Nobody would expect Oppitz to sound like Kempff, who was too individual a player to imitate. But after this recital you might well have found yourself wondering what qualities Kempff found to admire.

Oppitz began with four of Kempff's arrangements of chorale-based movements from Bach cantatas, beginning with Jesu, Joy of Man's Desiring, most famous in Myra Hess's version. He played them amply but, one after the other, they became ponderous.

Then he went on to Beethoven's "Tempest" Sonata, Op 32 No 1. In the first movement, Beethoven pits stormy impetuousness against declamatory musings in which time stands still. Or should - for here, there was a distinct sense of time pressing uneasily. Nor, in the slow central movement, was there real continuity of sense - the impression was of fractured statements loosely connected by a blur created by the pedal. Over-pedalling plagued the whole sonata, and though Beethoven's liquid, transparent finale sang, for the most part, freely of its own accord, it was spoilt by occasional exaggerated points of emphasis, such as a gratuitously highlighted inner part shortly before the final page.

Although Wilhelm Kempff's repertoire ranged far beyond the Austro-German classics, those are what he was particularly identified with, and, after the interval, Oppitz played Schubert's very last Sonata, in B flat. (The recording Kempff made in his early seventies is still in the catalogue.) The opening movement could be called the ultimate musical expression of serenity, though periodically it is clouded by a murky trill in the bass register. Oppitz characterised the trill like a distant roll of thunder. The rest was not so good, because he pulled the rhythm about just a bit too much, and frustrated the flow.

Yet, to his credit, he tried to sustain the spell cast by the work as a whole by playing all four movements virtually without breaks in between. The slow second movement started simply and sagely, but Oppitz lost his concentration and focus by fussing over the middle section. He too rarely dared to be simple. The Scherzo would have been much better if he had not prolonged the first note of its main theme, as if tugging at the listener's ear. The Finale went happily until, at the stormy outbreaks, Oppitz strangled his tone - not so much out of artistic as technical discretion.
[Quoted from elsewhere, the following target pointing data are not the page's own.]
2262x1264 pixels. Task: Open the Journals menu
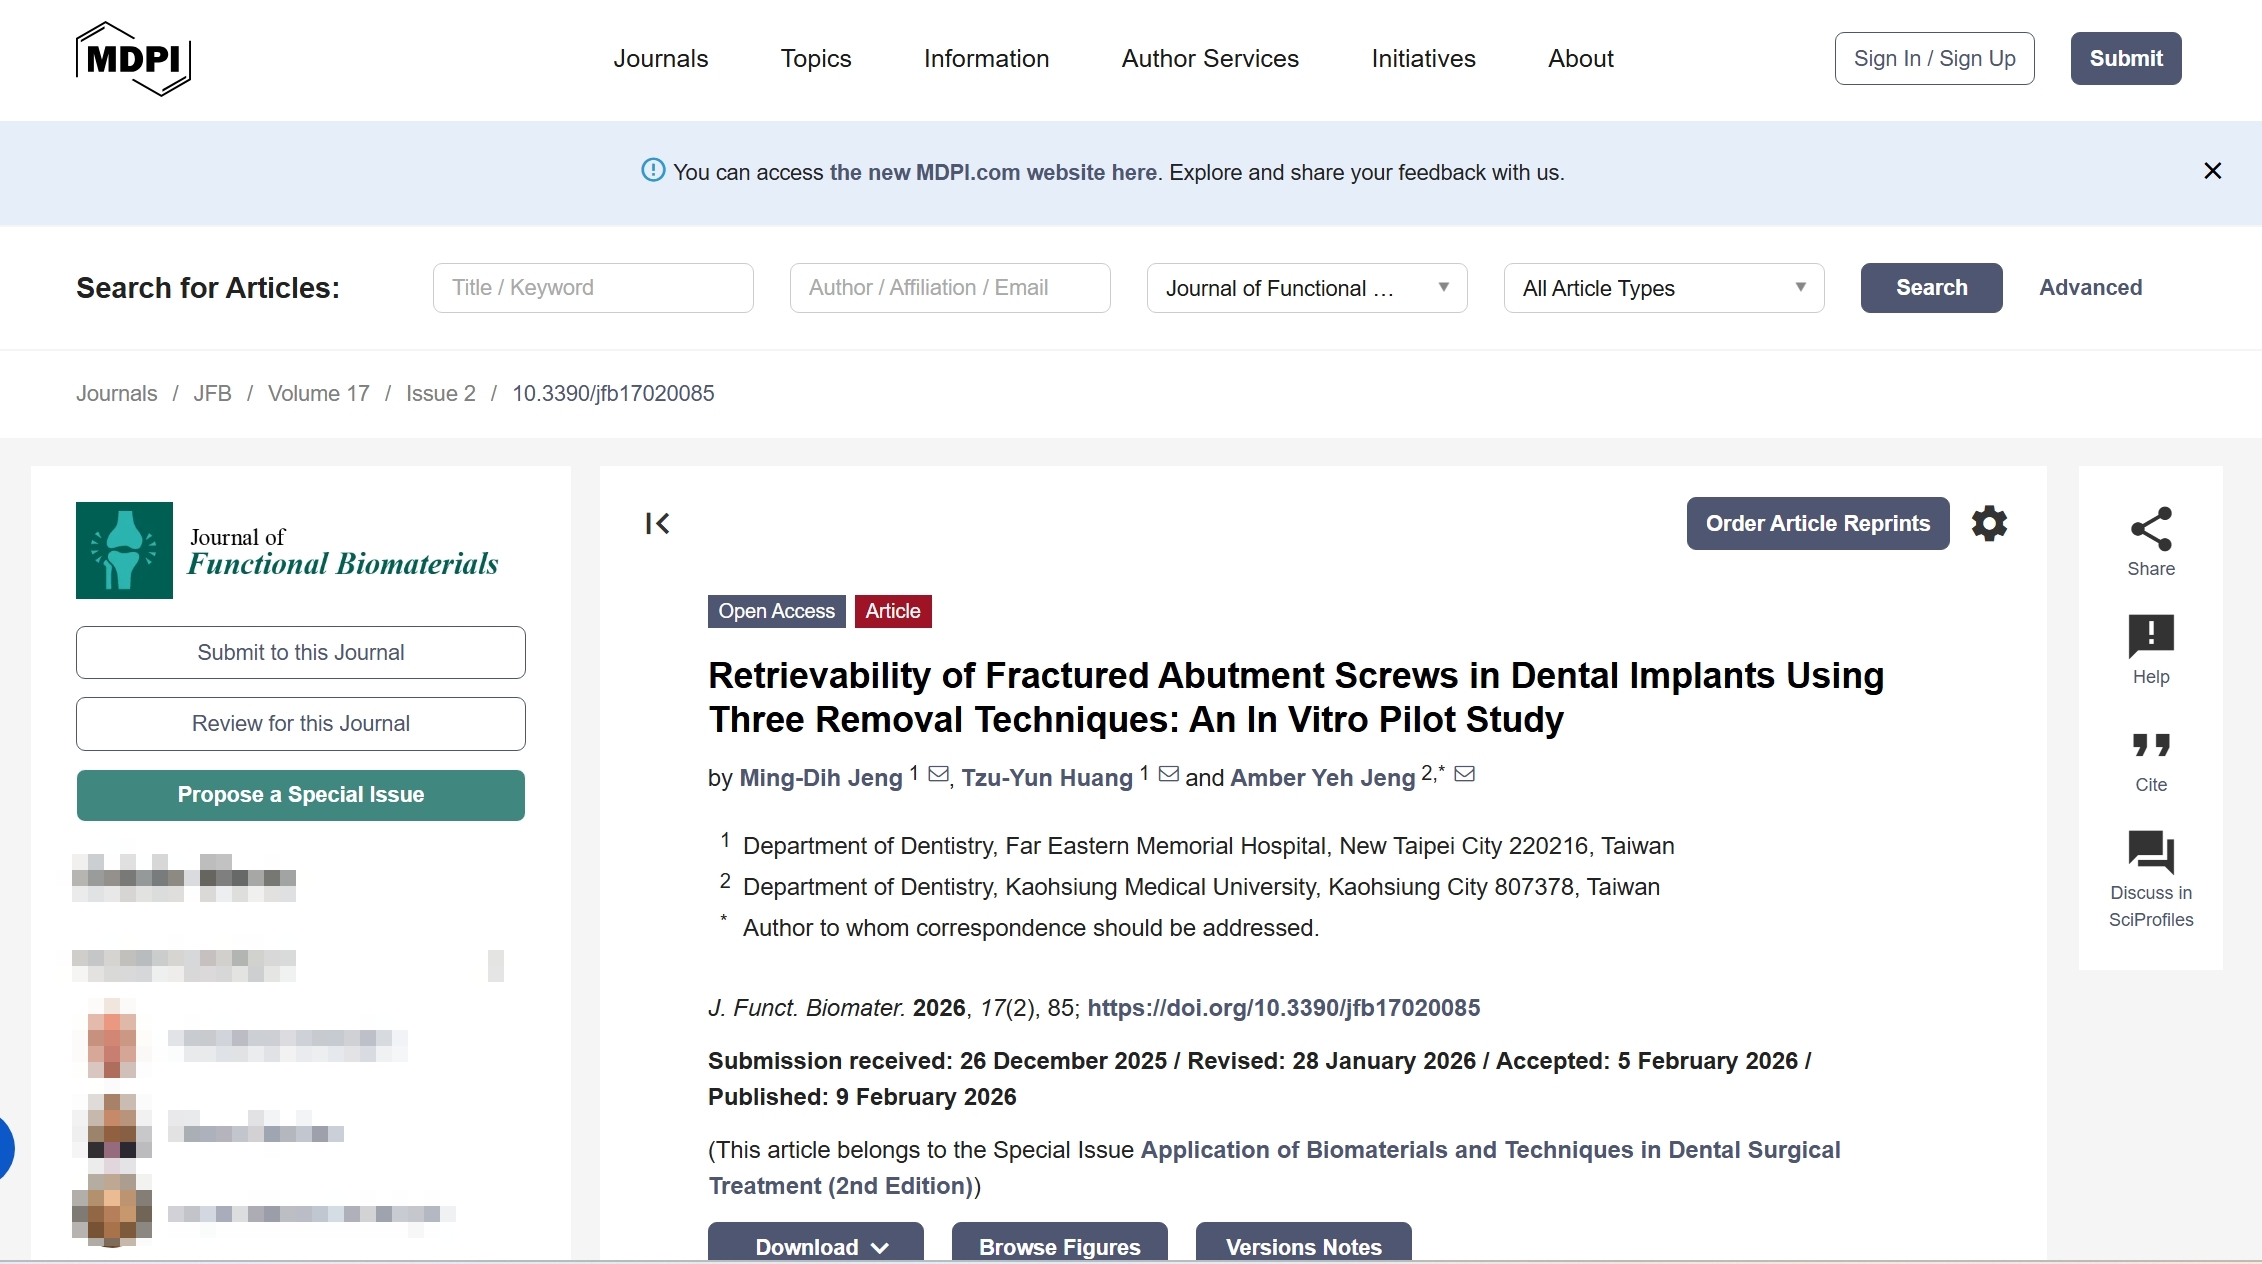click(x=660, y=59)
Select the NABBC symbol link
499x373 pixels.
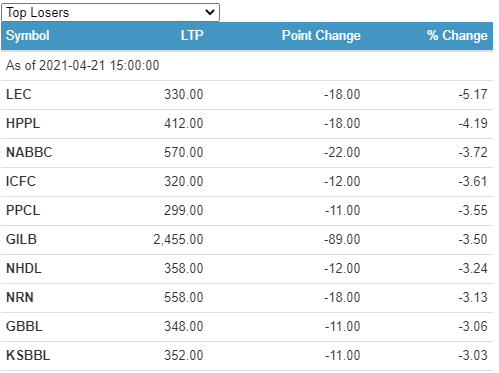29,152
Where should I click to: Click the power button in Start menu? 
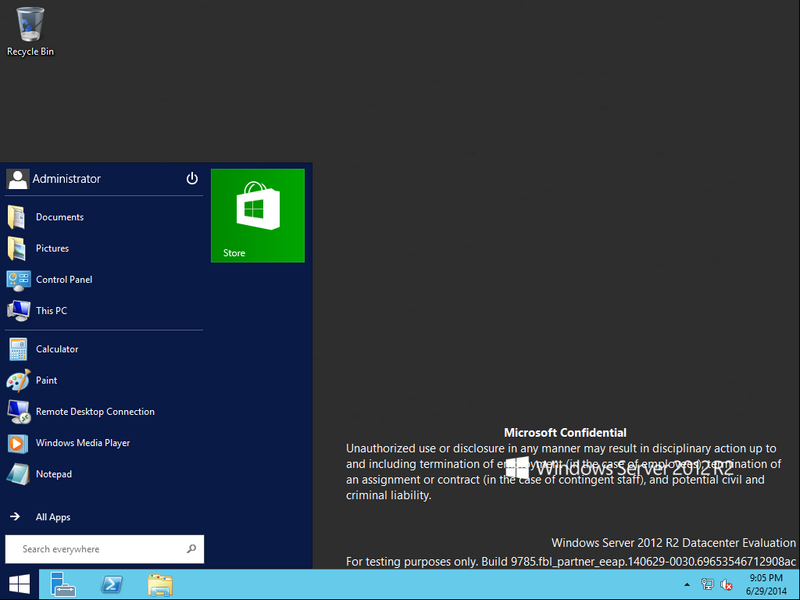[192, 179]
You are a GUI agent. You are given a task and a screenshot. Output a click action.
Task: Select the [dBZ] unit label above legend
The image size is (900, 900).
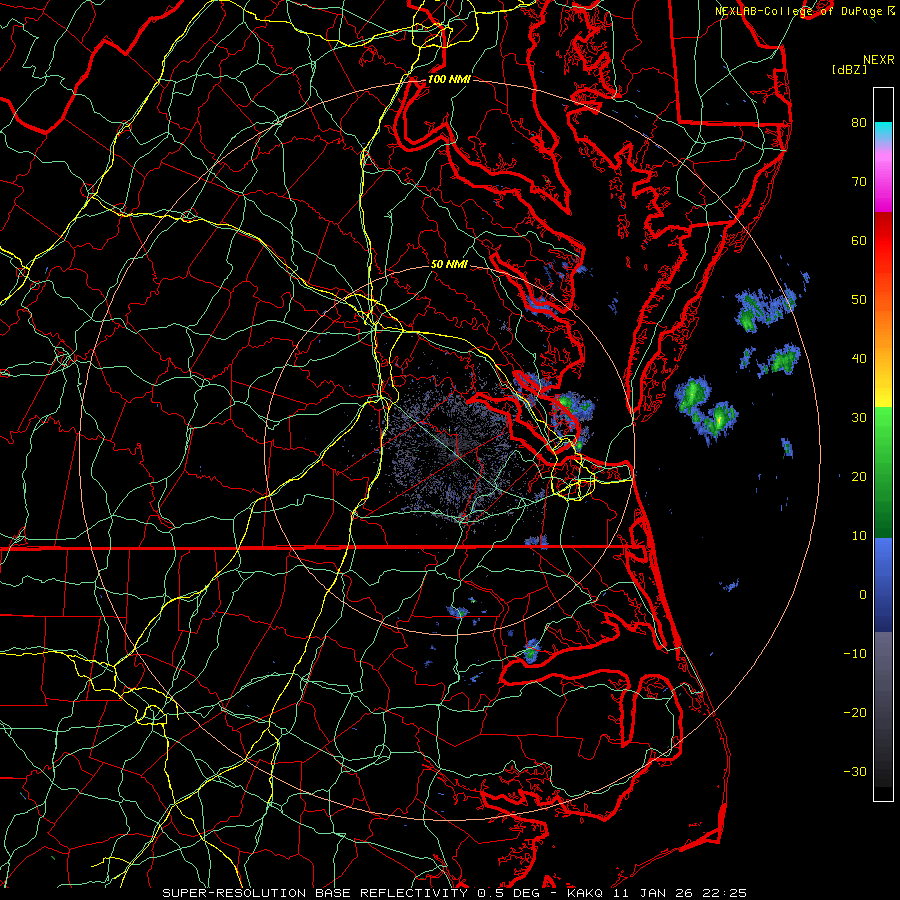pyautogui.click(x=848, y=69)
As an encore, he played Brahms's Intermezzo in E flat, Op 117 No 1. If it is possible to transform such an intimate, consoling piece - a lullaby broken by dark dreams - into something pompous and overblown, then Oppitz succeeded. Such heavy underlining presupposed that no individual in an audience of a few hundred could respond in the ideal way to music as tender and personal as this. Sad, if it were really true.